My eye was caught the other day by a question posed to the “Big Data, Low Latency” group on LinkedIn. The question was as follows:
“I’ve customer looking for low latency data injection to hadoop . Customer wants to inject 1million records per/sec. Can someone guide me which tools or technology can be used for this kind of data injection to hadoop.”
The question itself is interesting, given its assumption that Hadoop is part of the answer – Hadoop really is the new black in data storage & management these days – but the answers were even more interesting. Among the eleven or so people who responded to the question, there was almost no consensus. No single product (or even shortlist of products) emerged, but more importantly, the actual interpretation of the question (or what the question was getting at) differed widely, spinning off a moderately impassioned debate about the true meaning of “latency”, the merits of solid-state storage vs HD storage, and whether to clean/dedupe the data at load-time,or once the data is in Hadoop.
I wouldn’t class myself as a Hadoop expert (I’m more of a Cosmos guy), much less a data storage architect, so I may be unfairly mischaracterizing the discussion, but the message that jumped out of the thread at me was this: This Big Data stuff really is not mature yet.
I was very much put in mind of the early days of the Web Analytics industry, where so many aspects of the industry and the way customers interacted with it had yet to mature. Not only was there still a plethora of widely differing solutions available, with heated debates about tags vs logs, hosted vs on-premise, and flexible-vs-affordable, but customers themselves didn’t even know how to articulate their needs. Much of the time I spent with customers at WebAbacus in those days was taken up by translating the customer’s requirements (which often had been ghost-written by another vendor who took a radically different approach to web analytics) into terms that we could respond to.
This question thread felt a lot like that – there didn’t seem to be a very mature common language or frame of reference which united the asker of the question and the various folk that answered it. As I read the answers, I found myself feeling mightily sorry for the question-poser, because she now has a list as long as her arm of vendors and technologies to investigate, each of which approaches the problem in a different way, so it’ll be hard going to choose a winner.
If this sounds like a grumble, it’s really not – the opposite, in fact. It’s very exciting to be involved in another industry that is forming before my very eyes. Buy most seasoned Web Analytics professionals enough drinks and they’ll admit to you that the industry was actually a bit more interesting before it was carved up between Omniture and Google (yes, I know there are other players still – as Craig Ferguson would say, I look forward to your letters). So I’m going to enjoy the childhood and adolescence of Big Data while I can.

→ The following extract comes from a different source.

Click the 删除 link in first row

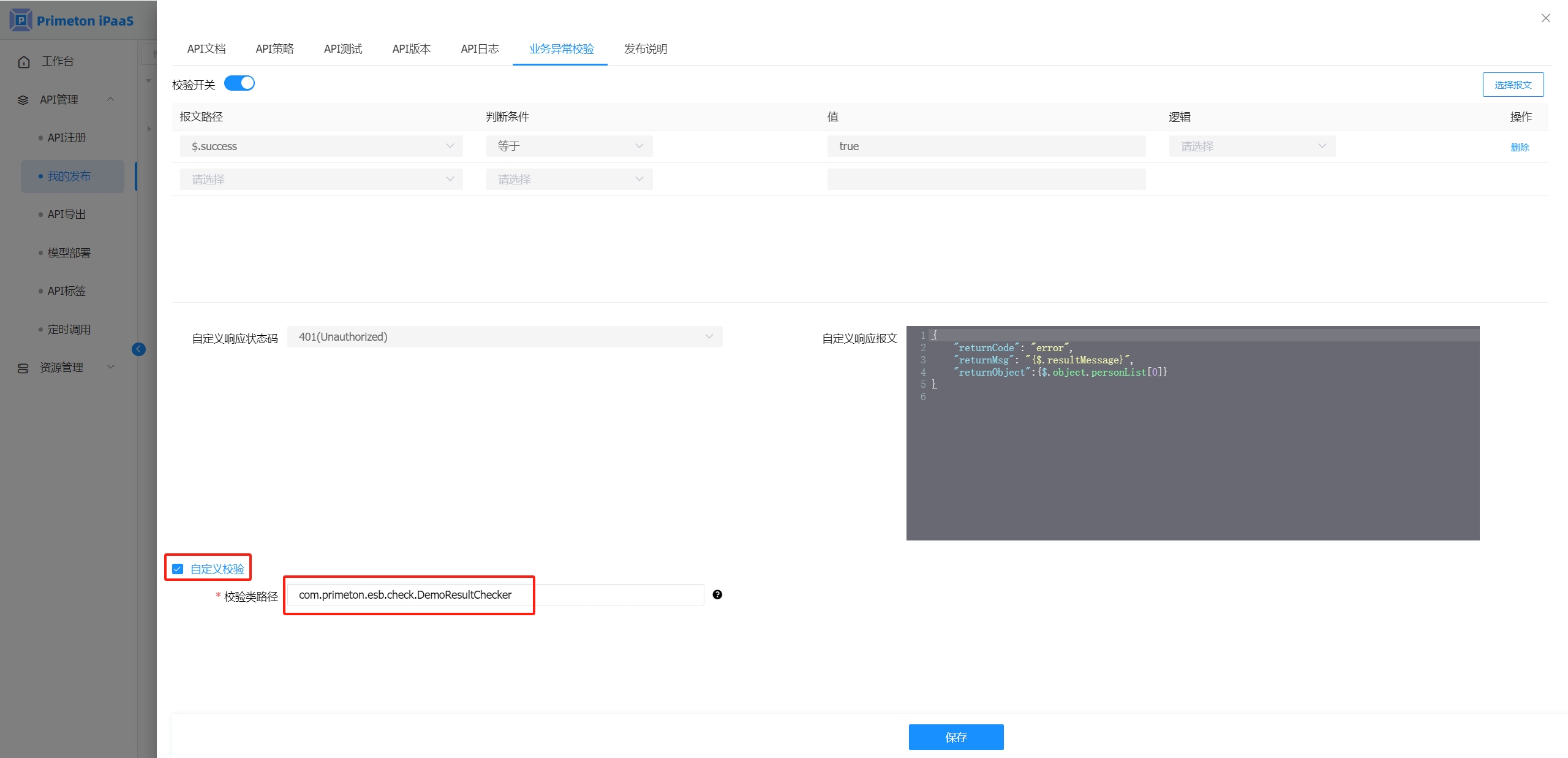pos(1520,147)
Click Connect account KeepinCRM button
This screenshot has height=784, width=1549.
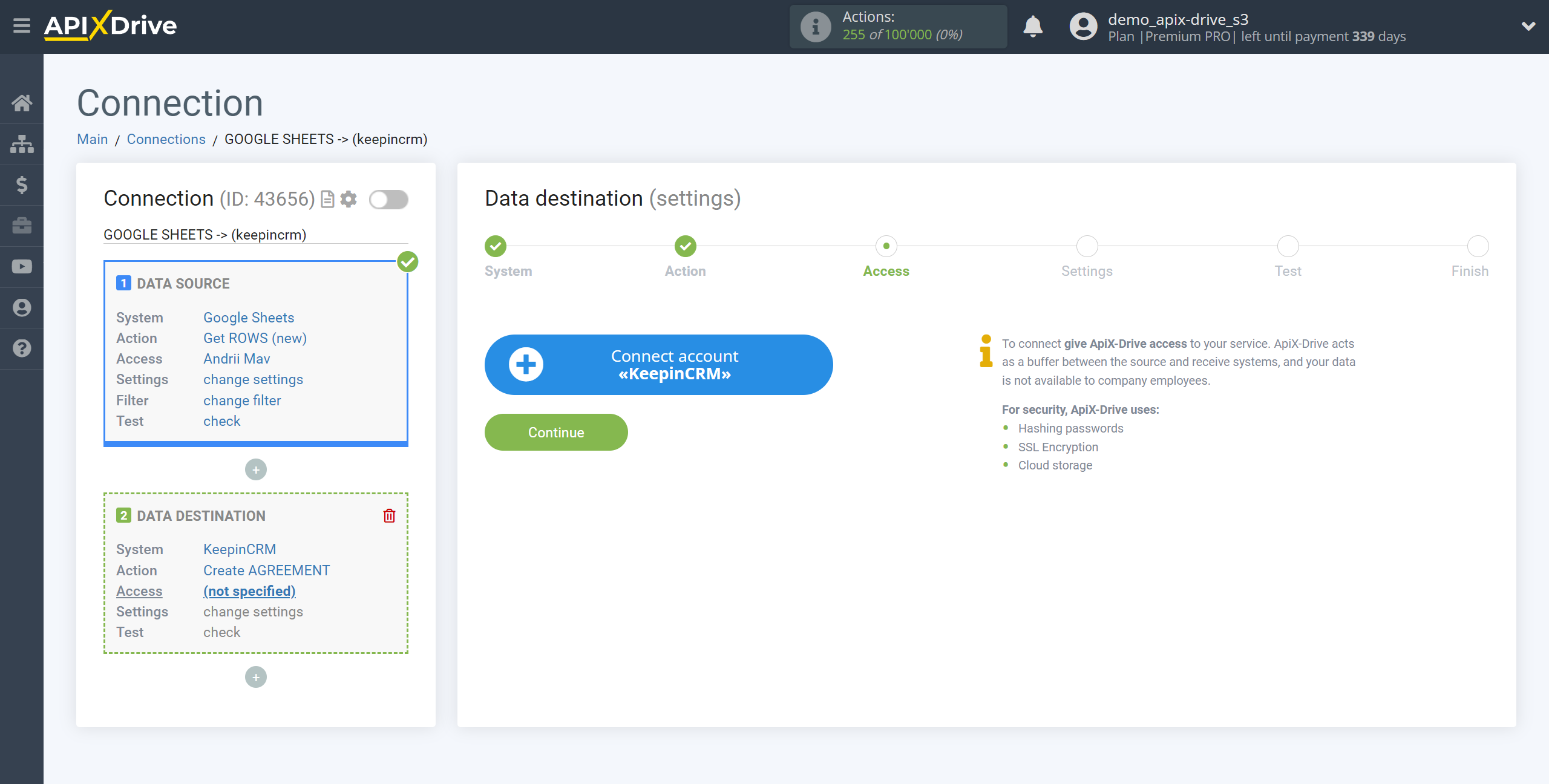click(658, 365)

I come from a more traditional branch of analytics (applied stats, now being applied to customer engagement and product strategies), and am facinated by some of this “big data” discussion. I am less interested in the technology aspect of it, and more in how I might use this data. From my little research, it looks like this is a “big on promise” area as of now, with the true value to business yet to be proven. Do you agree? Are there success stories where businesses have actually realized the value out of it?
Makul,
I agree that there is a lot of hype around Big Data at the moment. But I do think that there are some companies that are deriving value from it – Microsoft being just one example. As with web analytics about 10 years ago, though, I think that the resources required to leverage Big Data today are still quite considerable. I expect to see the emergence of lower-cost and lower-complexity solutions in the future, which will make it easier for a broader range of organizations to participate.
Cheers,
Ian